La Croce non è solo una parola Il card. Joseph Ratzinger, prefetto della Congregazione per la dottrina della fede e decano del collegio cardinalizio, ha ripercorso idealmente i 25 anni di pontificato di Karol Wojtyla, dal “discorso indimenticabile” pronunciato il giorno della sua elezione all’attuale e tenace sopportazione della sofferenza: “Nella sua vita – ha detto – la parola croce non è solo una parola. Lei si è lasciato ferire da essa nell’anima e nel corpo”. Giovanni Paolo II è stato ed è per Ratzinger un Papa che “ha girato instancabilmente il mondo, non solo per portare agli uomini il Vangelo al di là di ogni confine geografico”; che “ha attraversato i continenti dello spirito, spesso lontani l’uno dall’altro e contrapposti l’uno all’altro, per rendere vicini gli estranei, amici i lontani, e per dare spazio nel mondo alla pace di Cristo”. “Giovani e vecchi, ricchi e poveri, gente potente e umile”: questi i destinatari del messaggio del Papa, che “ha annunciato la volontà di Dio senza timore, anche lì dove essa è in contrasto con ciò che pensano e vogliono gli uomini”, e “ha preso su di sè critiche e ingiurie, suscitando però gratitudine e amore e facendo crollare le mura dell’odio e dell’estraneità”, mettendosi “con tutto se stesso a servizio del Vangelo” e lasciandosi “consumare”.

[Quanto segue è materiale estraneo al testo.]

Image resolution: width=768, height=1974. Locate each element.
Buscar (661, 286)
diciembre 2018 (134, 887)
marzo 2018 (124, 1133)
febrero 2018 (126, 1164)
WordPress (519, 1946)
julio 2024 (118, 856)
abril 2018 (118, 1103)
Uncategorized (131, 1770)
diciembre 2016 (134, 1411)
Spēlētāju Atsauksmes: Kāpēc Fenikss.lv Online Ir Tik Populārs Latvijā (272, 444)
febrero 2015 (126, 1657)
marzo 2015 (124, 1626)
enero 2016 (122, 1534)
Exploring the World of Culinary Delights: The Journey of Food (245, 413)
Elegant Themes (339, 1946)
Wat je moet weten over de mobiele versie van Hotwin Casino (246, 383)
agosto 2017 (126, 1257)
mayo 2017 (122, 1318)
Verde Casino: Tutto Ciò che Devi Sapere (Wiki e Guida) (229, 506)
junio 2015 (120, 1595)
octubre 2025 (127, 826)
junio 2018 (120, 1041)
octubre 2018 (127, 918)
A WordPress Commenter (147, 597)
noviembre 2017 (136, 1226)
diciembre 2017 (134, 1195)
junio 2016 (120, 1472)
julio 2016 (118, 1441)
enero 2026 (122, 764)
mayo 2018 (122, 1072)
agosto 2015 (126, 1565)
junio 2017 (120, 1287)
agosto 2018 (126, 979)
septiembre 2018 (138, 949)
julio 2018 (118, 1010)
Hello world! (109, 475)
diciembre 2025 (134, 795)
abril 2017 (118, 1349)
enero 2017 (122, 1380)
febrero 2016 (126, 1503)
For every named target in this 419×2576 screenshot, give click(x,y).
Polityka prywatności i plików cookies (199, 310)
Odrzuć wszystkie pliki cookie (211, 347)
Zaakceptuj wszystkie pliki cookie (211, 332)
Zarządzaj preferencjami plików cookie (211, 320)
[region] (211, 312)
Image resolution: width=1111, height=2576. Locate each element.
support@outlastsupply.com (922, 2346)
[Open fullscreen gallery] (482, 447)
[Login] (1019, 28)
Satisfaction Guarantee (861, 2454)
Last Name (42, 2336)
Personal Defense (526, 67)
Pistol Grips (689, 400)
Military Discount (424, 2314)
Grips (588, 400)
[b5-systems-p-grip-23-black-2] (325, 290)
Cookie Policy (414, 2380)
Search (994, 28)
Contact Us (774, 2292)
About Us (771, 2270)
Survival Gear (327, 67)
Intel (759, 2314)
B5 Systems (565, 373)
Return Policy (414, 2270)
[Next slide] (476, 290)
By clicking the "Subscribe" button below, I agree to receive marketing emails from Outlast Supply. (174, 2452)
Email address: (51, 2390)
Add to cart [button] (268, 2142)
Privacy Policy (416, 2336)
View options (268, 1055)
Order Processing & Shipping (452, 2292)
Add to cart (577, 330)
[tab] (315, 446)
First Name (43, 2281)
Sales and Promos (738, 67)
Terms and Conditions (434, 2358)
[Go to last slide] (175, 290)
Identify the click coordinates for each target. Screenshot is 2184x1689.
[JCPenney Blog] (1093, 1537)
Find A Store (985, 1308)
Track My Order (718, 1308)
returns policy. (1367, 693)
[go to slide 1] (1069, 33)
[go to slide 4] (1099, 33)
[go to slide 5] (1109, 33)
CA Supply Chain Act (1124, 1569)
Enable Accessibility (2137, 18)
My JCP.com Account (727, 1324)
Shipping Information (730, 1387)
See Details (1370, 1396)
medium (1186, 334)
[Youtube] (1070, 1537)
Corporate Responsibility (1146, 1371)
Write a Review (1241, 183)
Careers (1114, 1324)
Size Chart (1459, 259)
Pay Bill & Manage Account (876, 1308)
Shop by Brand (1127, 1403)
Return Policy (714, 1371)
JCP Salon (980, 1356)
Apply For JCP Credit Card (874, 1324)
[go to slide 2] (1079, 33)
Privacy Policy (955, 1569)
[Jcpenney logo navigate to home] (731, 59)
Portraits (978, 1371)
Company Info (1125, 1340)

“Collegialità” e “ministero petrino”. “Ringraziamo il Signore per averci dato questo pastore che, in un’epoca piena di confusione e pericoli, conferma noi, suoi fratelli, nella fede”: con queste parole il card. Ratzinger, ha aperto il 15 ottobre il convegno dei cardinali in onore del Papa. “Il primato di Pietro che vive tra di noi è una grazia, prima di essere una giurisdizione. L’essenziale, secondo me, è l’umiltà e l’amore che accompagnano il suo esercizio”, caratteristiche di tutto il pontificato di Giovanni Paolo II. Lo ha detto il card. Bernard Gantin, sottolineando che “i Papi non vanno in pensione, avendo scelto di essere ‘servitori’ a vita”. “Gli apostoli ha spiegato Gantin soffermandosi sulla natura del ministero petrino non sono intercambiabili; la fraternità non sopprime la solidarietà e la condivisione”. Di qui il legame tra il primato di Pietro e la “collegialità”, una delle acquisizioni conciliari più importanti, al cui “cuore” si trova la capacità di “rispettare l’identità di ciascuno”.